FBI logo
Apple iMessage encryption blocks FBI from accessing texts of suspects in a drug case AFP

Apple has left US law authorities frustrated after refusing to comply with a court order to hand over text messages sent between iPhones linked to a drug and firearm investigation.

The US Justice Department wanted to obtain communication sent between the suspects' mobile phones in real time but due to Apple's encryption system, which makes iMessages unreadable to intercept, Apple said they would not be able to assist despite the threat of legal action.

The end-to-end encryption, which arrived with Apple's iOS 8, was introduced to increase privacy for users but it has caused a heated battle with authorities who protest that such encryption makes capturing criminals a far harder task.

While many of us welcome the fact our text exchanges are kept private the FBI is picketing for looser encryption as it acts as a barrier in being able to capture incriminating communication between criminals, such as terrorists, drug dealers and paedophiles.

This comes after Apple gave authorities a headache after announcing its latest Mac OS X Yosemite has the option for users to encrypt the contents of their hard drive. Google also exercises the same encryption policy with its mobile phones whereby law enforcement is unable to access messages.
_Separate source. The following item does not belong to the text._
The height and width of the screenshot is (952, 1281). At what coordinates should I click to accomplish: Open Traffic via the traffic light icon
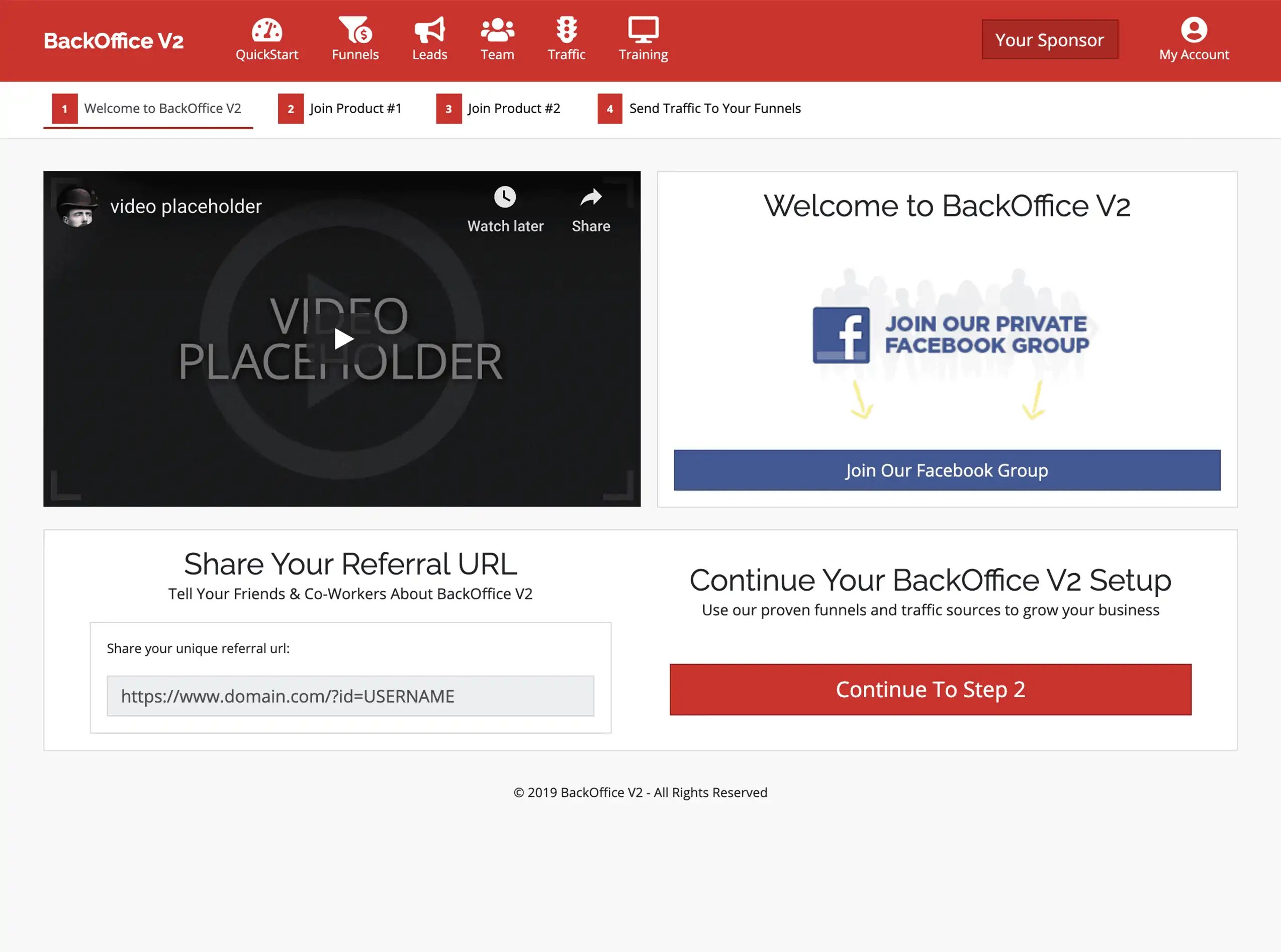tap(567, 30)
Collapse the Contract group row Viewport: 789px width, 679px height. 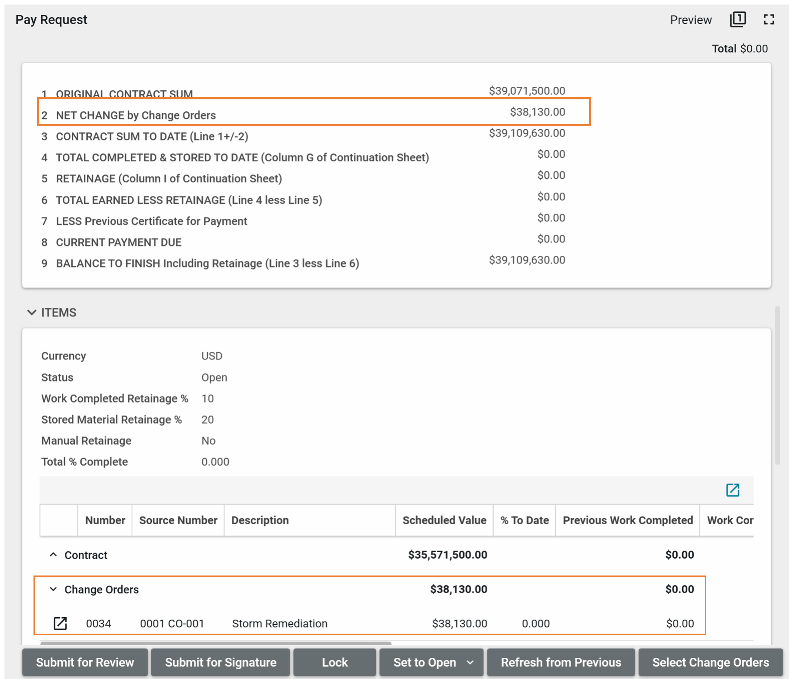(x=53, y=555)
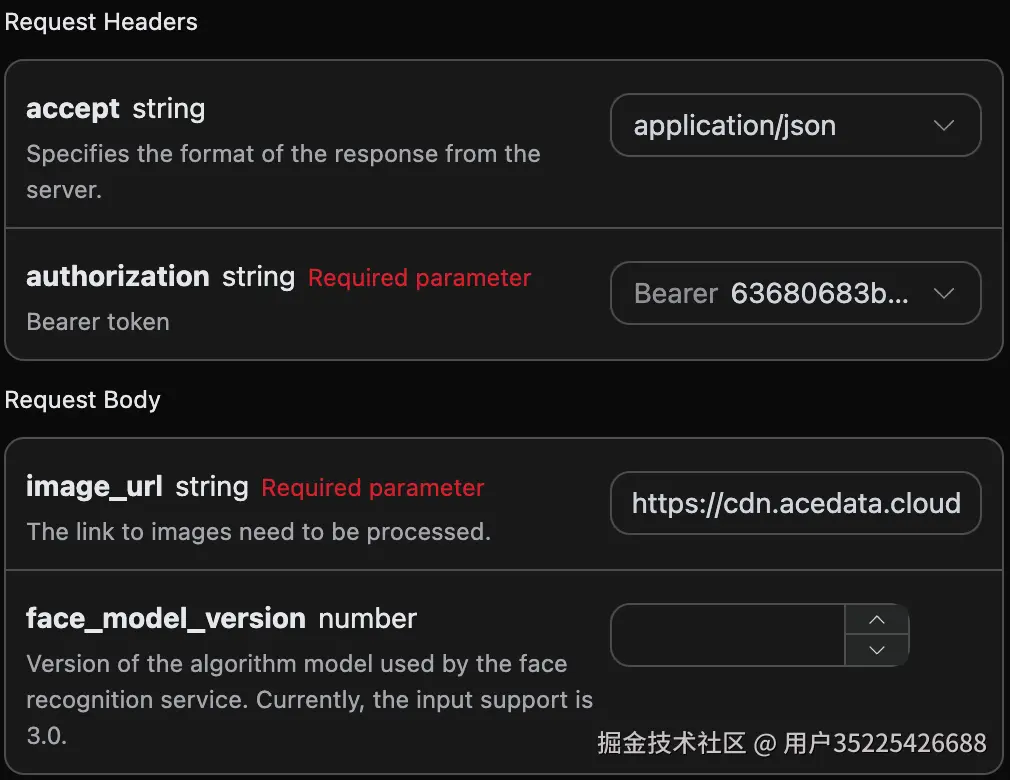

Both Apple and Google are still campaigning for even stronger modern encryption on personal data whereas the FBI claim such companies are enabling users to threaten national security.

Microsoft is also currently embroiled in a legal fight with the US government after it refused to turn over emails from a drug-trafficking suspect. As the servers where the emails are stored are based in Ireland, Microsoft rebuffed the US warrant to hand over the emails and it insisted they must obtain the warrant from the Irish government.